Items:
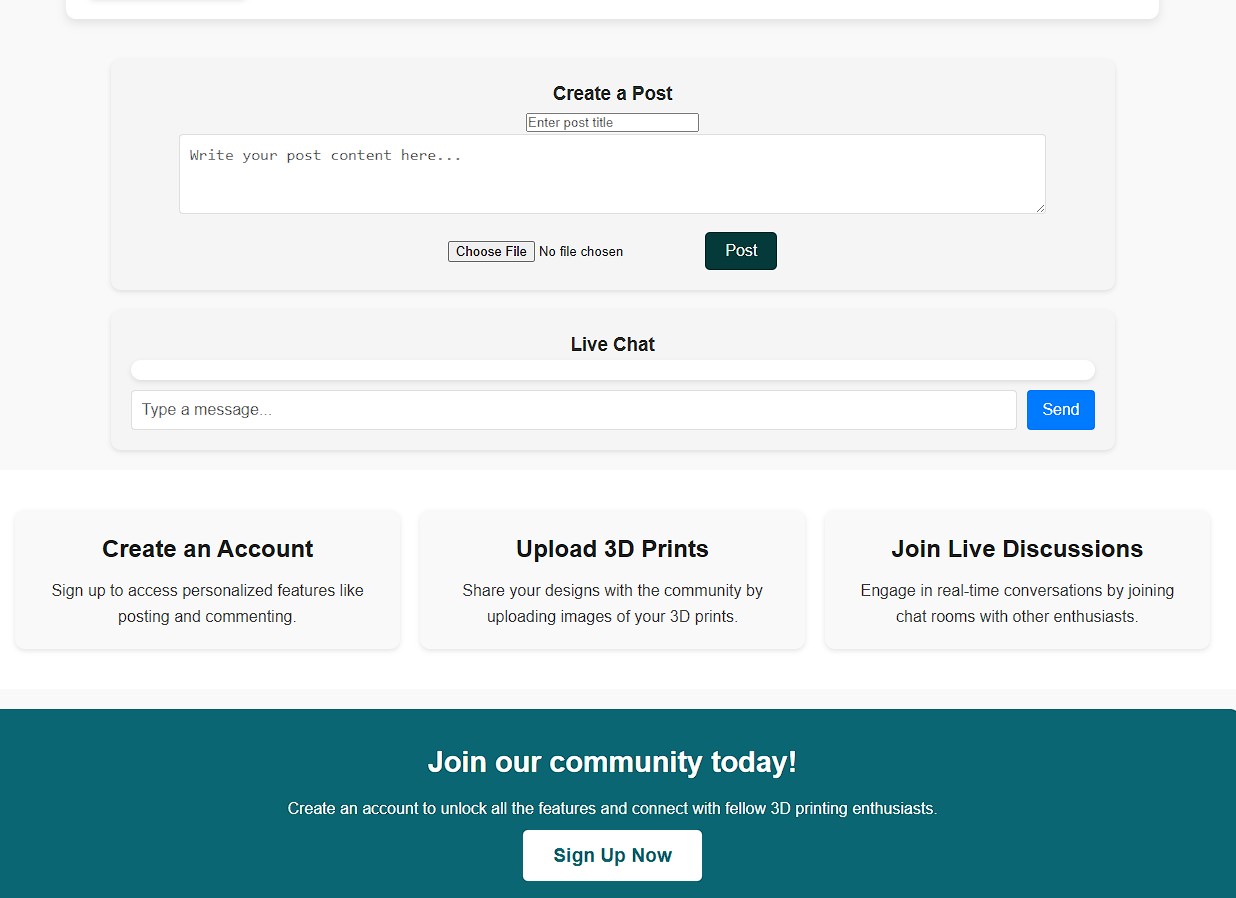The height and width of the screenshot is (898, 1236).
Task: Click the 'Join our community today!' heading
Action: (612, 762)
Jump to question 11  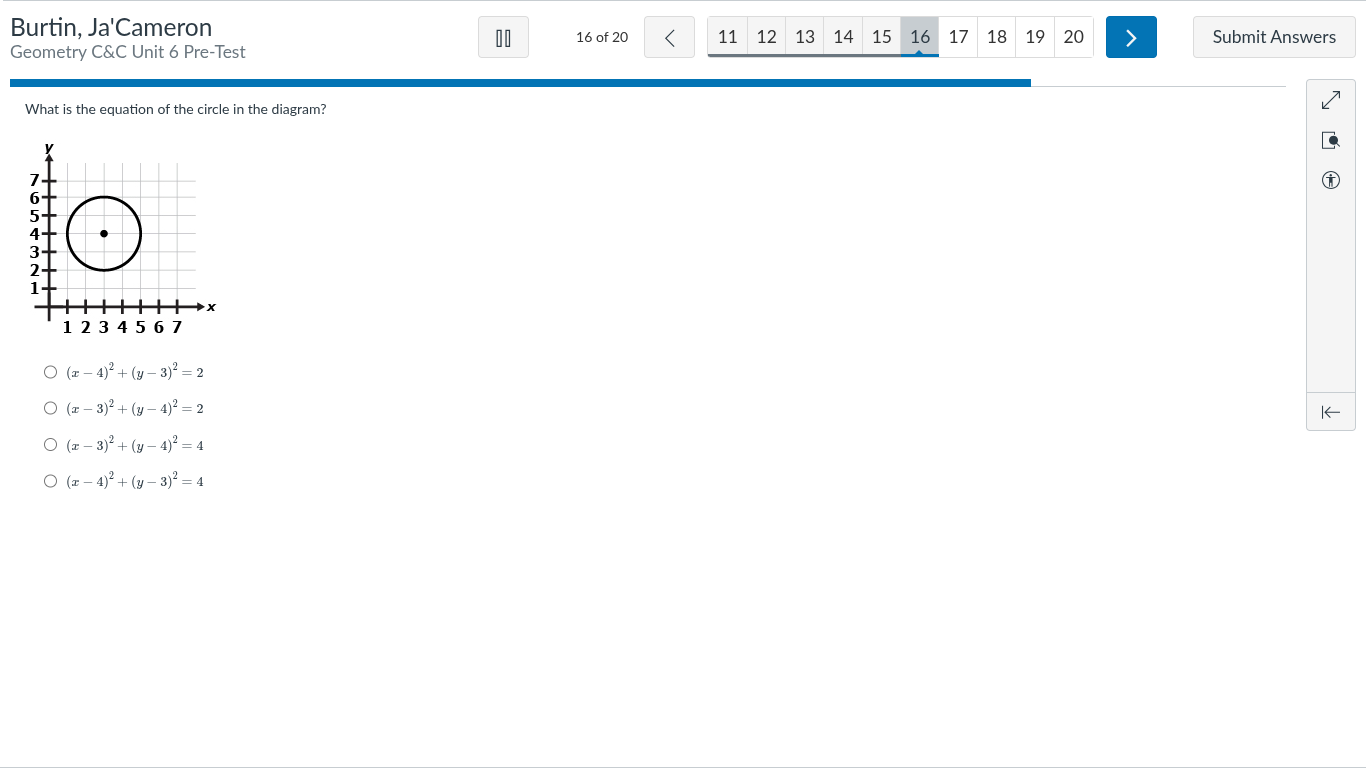coord(728,37)
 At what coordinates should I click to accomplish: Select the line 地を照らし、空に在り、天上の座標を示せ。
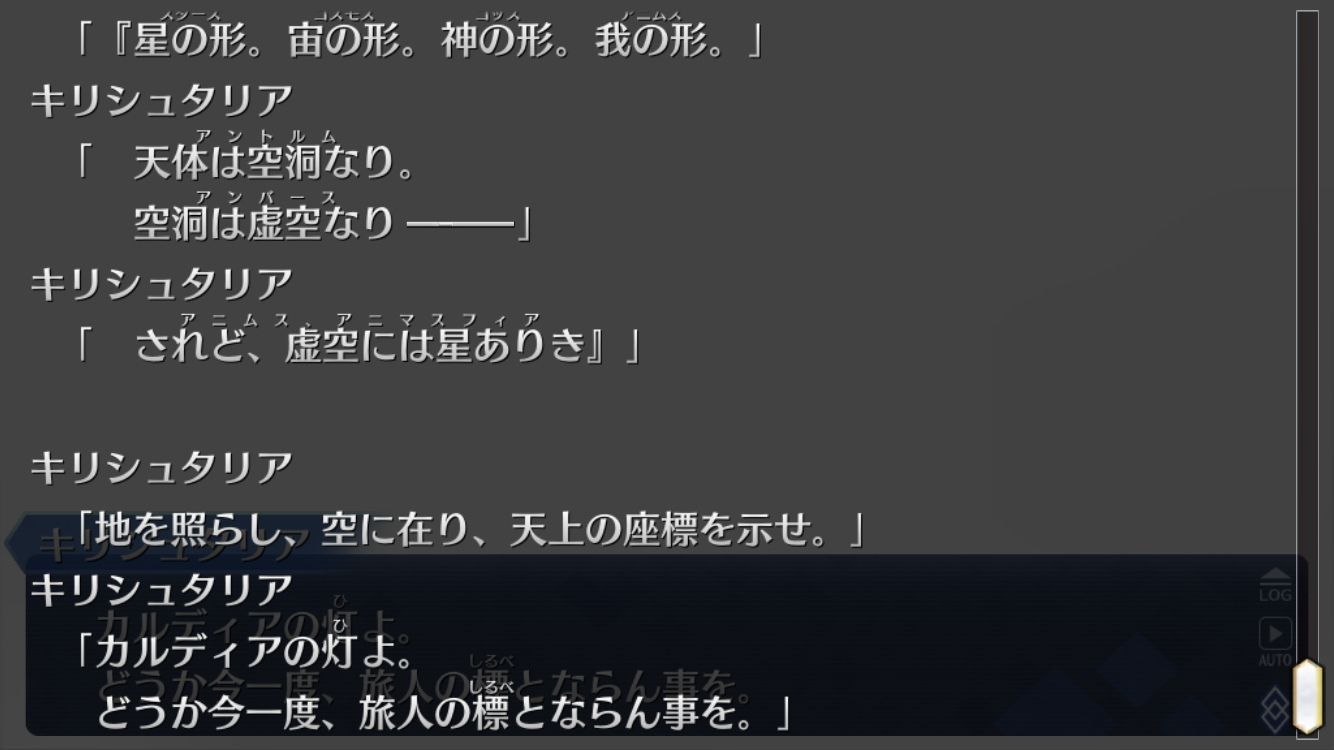coord(470,530)
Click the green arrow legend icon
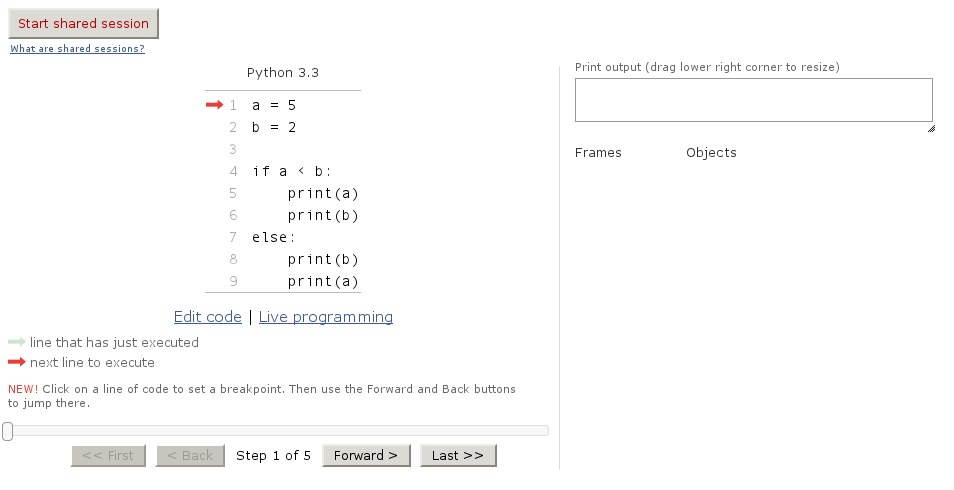954x490 pixels. click(16, 342)
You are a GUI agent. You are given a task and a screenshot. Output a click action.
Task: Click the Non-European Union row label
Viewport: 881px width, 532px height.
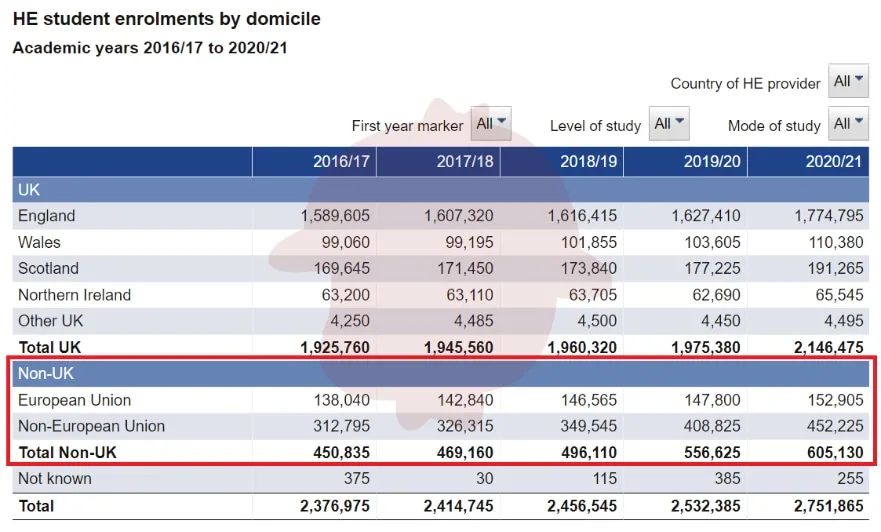(x=91, y=426)
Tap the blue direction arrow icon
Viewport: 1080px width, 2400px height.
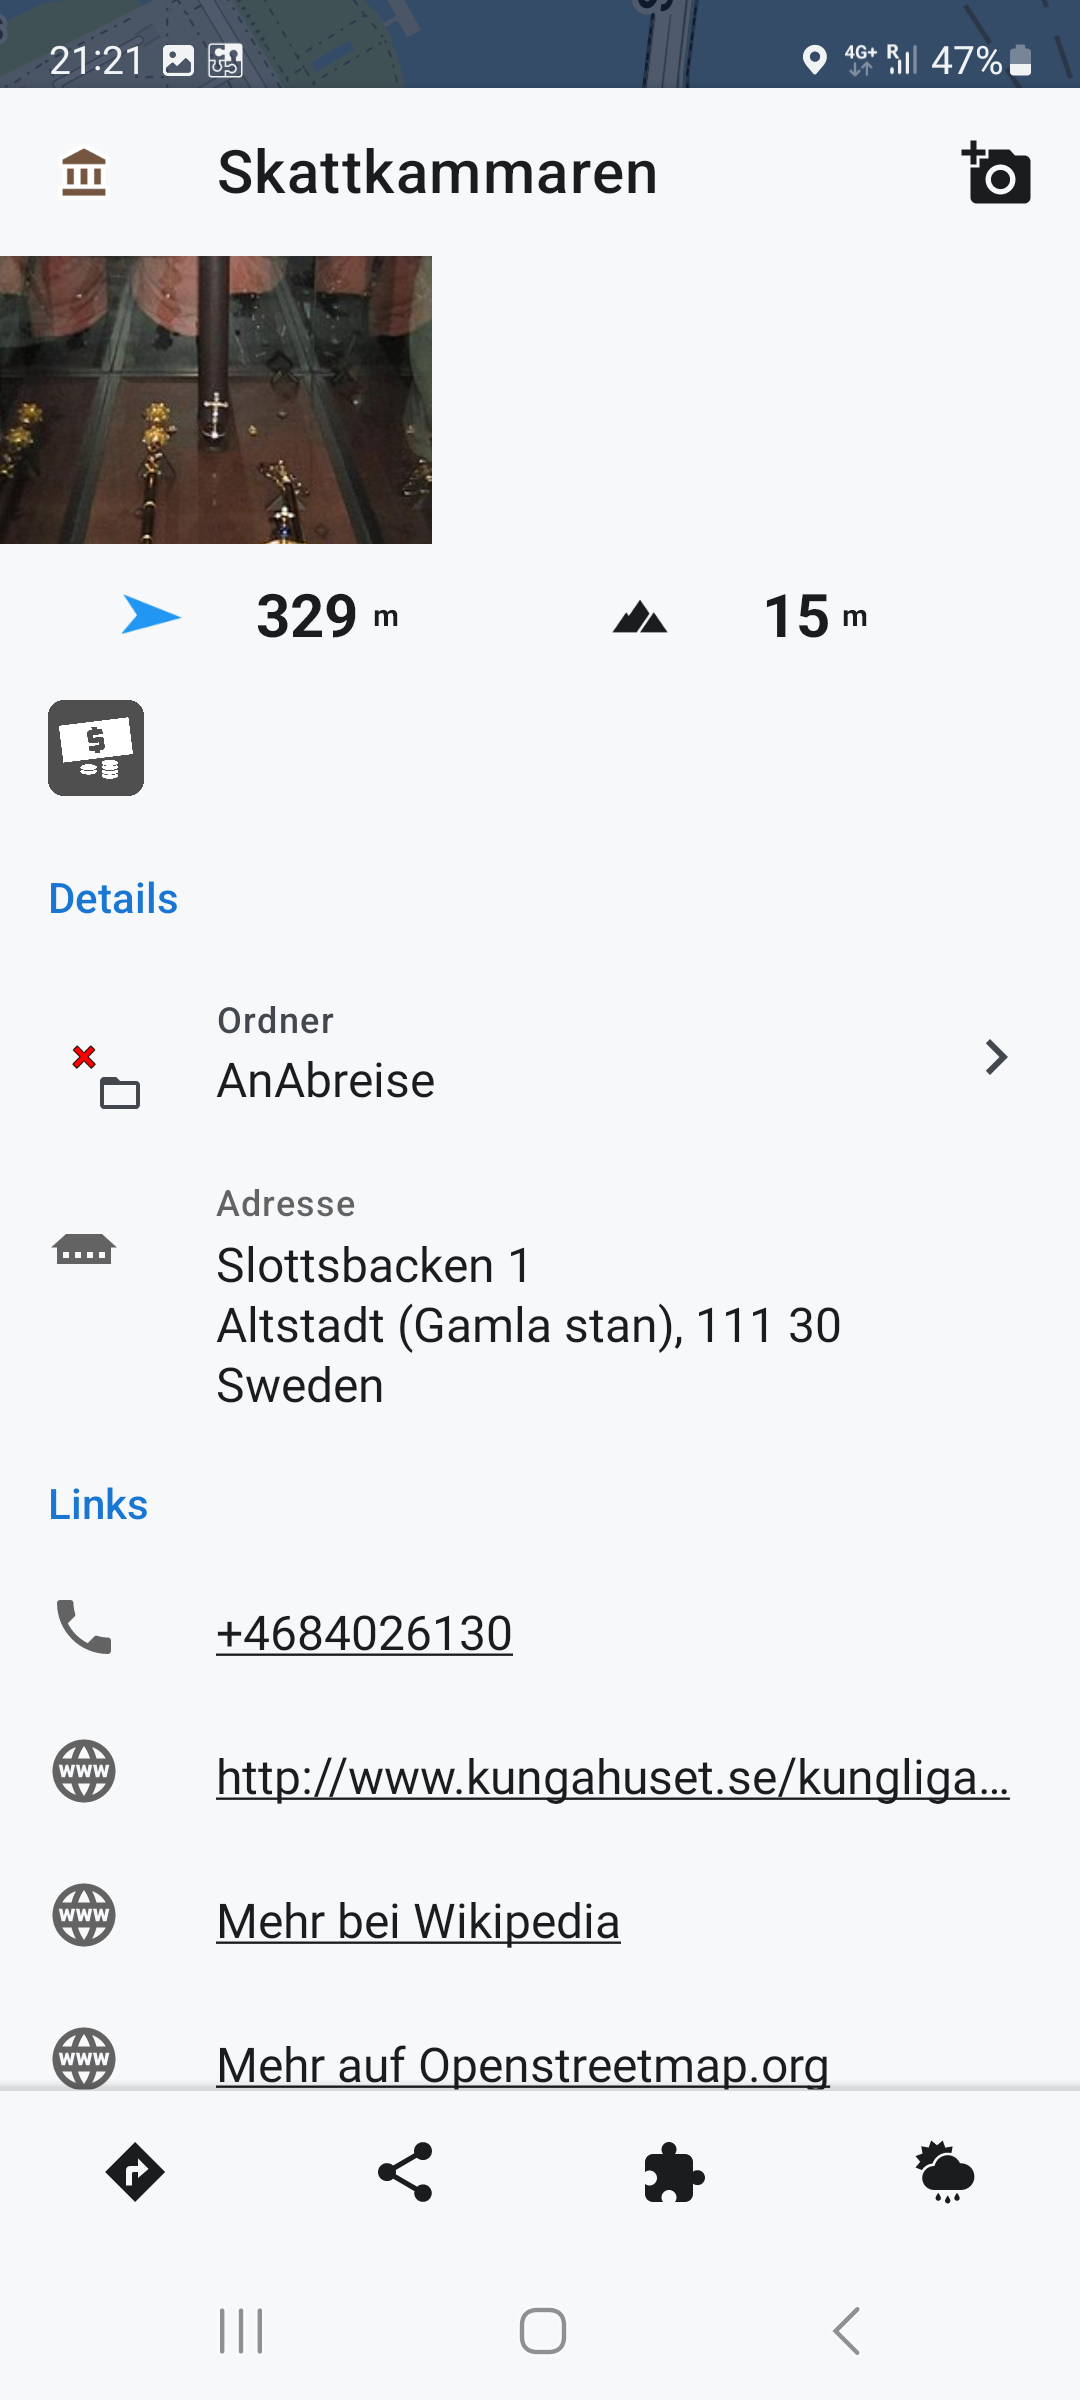click(x=151, y=615)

Work to do:
Rewrite the rows as a JSON list of strings with one string per line, omitting blank lines, starting with the line that contains "Click the green arrow legend icon" and going on through the line that contains "(x=91, y=426)". Leave the pictures out.

Result of this exercise:
[
  "Click the green arrow legend icon",
  "954x490 pixels. click(16, 342)",
  "You are a GUI agent. You are given a task and a screenshot. Output a click action.",
  "Task: Click the Non-European Union row label",
  "Viewport: 881px width, 532px height.",
  "(x=91, y=426)"
]